PROVIDED MATERIAL:
* * *
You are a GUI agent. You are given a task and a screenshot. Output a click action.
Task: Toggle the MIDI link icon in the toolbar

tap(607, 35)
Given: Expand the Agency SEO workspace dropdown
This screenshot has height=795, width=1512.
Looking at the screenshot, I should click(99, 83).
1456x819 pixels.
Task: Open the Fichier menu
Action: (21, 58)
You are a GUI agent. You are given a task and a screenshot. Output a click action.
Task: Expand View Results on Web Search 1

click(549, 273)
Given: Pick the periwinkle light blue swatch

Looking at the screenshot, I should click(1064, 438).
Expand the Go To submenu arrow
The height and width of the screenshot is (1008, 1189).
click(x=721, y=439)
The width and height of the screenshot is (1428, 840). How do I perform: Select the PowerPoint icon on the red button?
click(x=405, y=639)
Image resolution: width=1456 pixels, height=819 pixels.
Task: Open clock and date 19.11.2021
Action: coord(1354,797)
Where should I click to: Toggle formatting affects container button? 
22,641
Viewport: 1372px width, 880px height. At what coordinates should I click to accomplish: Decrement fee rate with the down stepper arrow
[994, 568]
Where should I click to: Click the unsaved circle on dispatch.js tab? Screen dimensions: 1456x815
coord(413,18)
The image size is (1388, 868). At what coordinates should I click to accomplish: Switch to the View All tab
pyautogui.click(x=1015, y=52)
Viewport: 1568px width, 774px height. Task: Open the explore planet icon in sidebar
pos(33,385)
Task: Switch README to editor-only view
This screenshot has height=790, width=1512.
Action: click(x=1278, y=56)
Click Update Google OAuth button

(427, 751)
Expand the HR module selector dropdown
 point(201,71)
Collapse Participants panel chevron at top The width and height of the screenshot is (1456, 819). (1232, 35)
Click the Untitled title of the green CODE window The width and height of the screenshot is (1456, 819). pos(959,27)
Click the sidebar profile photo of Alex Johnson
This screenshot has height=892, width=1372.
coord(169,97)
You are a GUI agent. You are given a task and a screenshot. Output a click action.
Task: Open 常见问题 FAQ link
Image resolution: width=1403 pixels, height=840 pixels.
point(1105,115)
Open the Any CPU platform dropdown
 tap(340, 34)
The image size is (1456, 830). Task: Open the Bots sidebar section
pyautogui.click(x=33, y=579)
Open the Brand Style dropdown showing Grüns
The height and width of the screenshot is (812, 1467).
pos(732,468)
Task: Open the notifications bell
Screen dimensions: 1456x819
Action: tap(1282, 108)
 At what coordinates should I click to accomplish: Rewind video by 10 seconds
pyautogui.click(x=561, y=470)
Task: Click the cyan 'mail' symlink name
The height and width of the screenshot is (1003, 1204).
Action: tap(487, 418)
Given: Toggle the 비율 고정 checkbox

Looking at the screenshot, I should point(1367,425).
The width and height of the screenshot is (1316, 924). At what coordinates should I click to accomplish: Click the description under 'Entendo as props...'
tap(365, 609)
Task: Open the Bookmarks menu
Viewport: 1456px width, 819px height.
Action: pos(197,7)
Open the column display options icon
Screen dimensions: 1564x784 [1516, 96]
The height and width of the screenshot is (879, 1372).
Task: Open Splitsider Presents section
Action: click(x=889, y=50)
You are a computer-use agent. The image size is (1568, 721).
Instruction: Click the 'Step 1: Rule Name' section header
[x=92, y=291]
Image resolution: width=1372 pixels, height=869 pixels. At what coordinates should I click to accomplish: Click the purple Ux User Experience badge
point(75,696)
* * *
Each line above should be copied exactly, with no line missing.

OUTPUT OF THE EXERCISE:
You are a GUI agent. You are given a task and a screenshot. Output a click action.
Task: Toggle the MIDI link icon in the toolbar

tap(607, 35)
Given: Expand the Agency SEO workspace dropdown
This screenshot has height=795, width=1512.
Looking at the screenshot, I should click(99, 83).
1456x819 pixels.
Task: Open the Fichier menu
Action: (21, 58)
You are a GUI agent. You are given a task and a screenshot. Output a click action.
Task: Expand View Results on Web Search 1

click(549, 273)
Given: Pick the periwinkle light blue swatch

Looking at the screenshot, I should click(1064, 438).
Expand the Go To submenu arrow
The height and width of the screenshot is (1008, 1189).
click(x=721, y=439)
The width and height of the screenshot is (1428, 840). How do I perform: Select the PowerPoint icon on the red button?
click(x=405, y=639)
Image resolution: width=1456 pixels, height=819 pixels.
Task: Open clock and date 19.11.2021
Action: coord(1354,797)
Where should I click to: Toggle formatting affects container button? 
22,641
Viewport: 1372px width, 880px height. At what coordinates should I click to accomplish: Decrement fee rate with the down stepper arrow
[994, 568]
Where should I click to: Click the unsaved circle on dispatch.js tab? Screen dimensions: 1456x815
coord(413,18)
The image size is (1388, 868). At what coordinates should I click to accomplish: Switch to the View All tab
pyautogui.click(x=1015, y=52)
Viewport: 1568px width, 774px height. Task: Open the explore planet icon in sidebar
pos(33,385)
Task: Switch README to editor-only view
This screenshot has height=790, width=1512.
Action: click(x=1278, y=56)
Click Update Google OAuth button

(427, 751)
Expand the HR module selector dropdown
 point(201,71)
Collapse Participants panel chevron at top The width and height of the screenshot is (1456, 819). (1232, 35)
Click the Untitled title of the green CODE window The width and height of the screenshot is (1456, 819). pos(959,27)
Click the sidebar profile photo of Alex Johnson
This screenshot has height=892, width=1372.
coord(169,97)
You are a GUI agent. You are given a task and a screenshot. Output a click action.
Task: Open 常见问题 FAQ link
Image resolution: width=1403 pixels, height=840 pixels.
point(1105,115)
Open the Any CPU platform dropdown
 tap(340, 34)
The image size is (1456, 830). Task: Open the Bots sidebar section
pyautogui.click(x=33, y=579)
Open the Brand Style dropdown showing Grüns
The height and width of the screenshot is (812, 1467).
pos(732,468)
Task: Open the notifications bell
Screen dimensions: 1456x819
Action: tap(1282, 108)
 At what coordinates should I click to accomplish: Rewind video by 10 seconds
pyautogui.click(x=561, y=470)
Task: Click the cyan 'mail' symlink name
The height and width of the screenshot is (1003, 1204).
Action: tap(487, 418)
Given: Toggle the 비율 고정 checkbox

Looking at the screenshot, I should point(1367,425).
The width and height of the screenshot is (1316, 924). At what coordinates should I click to accomplish: Click the description under 'Entendo as props...'
tap(365, 609)
Task: Open the Bookmarks menu
Viewport: 1456px width, 819px height.
Action: pos(197,7)
Open the column display options icon
Screen dimensions: 1564x784 [1516, 96]
The height and width of the screenshot is (879, 1372).
Task: Open Splitsider Presents section
Action: click(x=889, y=50)
You are a computer-use agent. The image size is (1568, 721).
Instruction: Click the 'Step 1: Rule Name' section header
[x=92, y=291]
Image resolution: width=1372 pixels, height=869 pixels. At what coordinates should I click to accomplish: Click the purple Ux User Experience badge
point(75,696)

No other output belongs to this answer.